Jeff Passan further described the cloak of mystery that shrouds the mythical ballplayer in a recent piece for Yahoo Sports.
Earlier this year, a National League general manager tasked a few trusted employees with a secret mission: Find out everything you can about Shohei Otani. One of the employees came back a few days later with some sparse details but a useful nugget of information: If Otani really does bring his 102-mph fastball and powerful bat to Major League Baseball from Japan during the upcoming winter, he wants to play for a big-market team with a large Japanese population. A few days after that, another of the employees delivered what he thought was some solid dope: When Otani does reach the major leagues, he really would love to head to a small market, blend in and avoid any more distractions than the ones inherent in his arrival.
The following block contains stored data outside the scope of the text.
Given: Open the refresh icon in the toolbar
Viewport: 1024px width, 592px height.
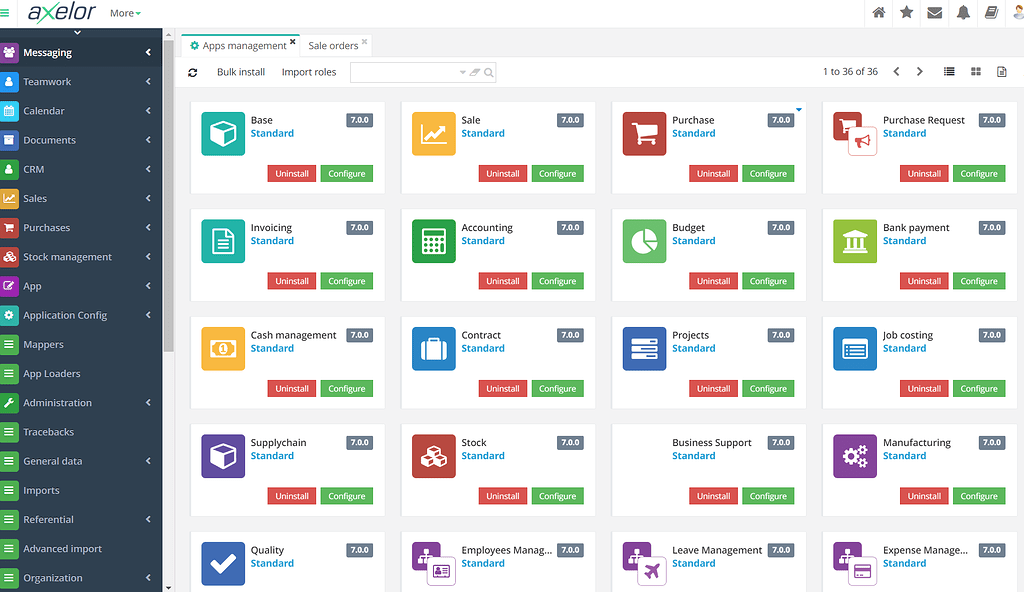Looking at the screenshot, I should 192,72.
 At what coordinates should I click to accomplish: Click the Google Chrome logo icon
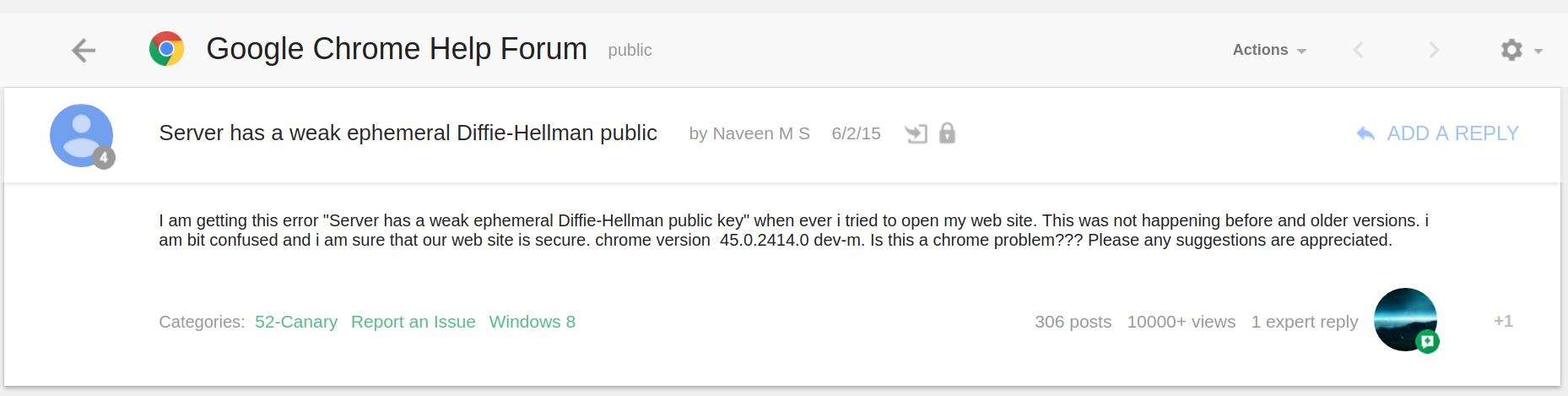tap(167, 49)
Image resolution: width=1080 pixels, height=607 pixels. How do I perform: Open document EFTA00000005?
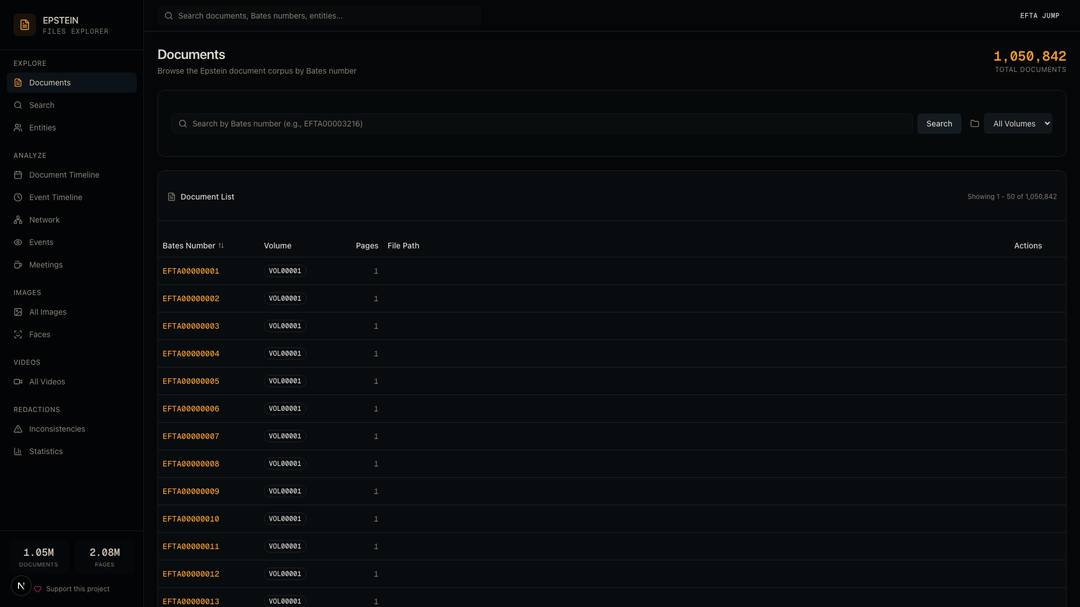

The GM laughed. He doesn’t know if it’s intentional subterfuge, tongue-in-cheek trolling or out-of-the-loop sources trying to pass themselves off as in-the-know insiders, but his experience with Otani matches that of four other GMs who spoke with Yahoo Sports about the 22-year-old and said variations of the same thing: They have absolutely no idea what’s going on with him.
Where it gets really interesting, though, is in the talk of theoretical ways for teams to circumvent the new, harder cap on international spending. Some teams — like the Cubs, Dodgers, Astros, Padres, and Giants, all of whom have been linked to Otani in some way — have only $300,000 in bonus money available. Then there’s the fact that Otani would be subject to the same rookie wage scale of $550,000 for three years, followed by three years of arbitration.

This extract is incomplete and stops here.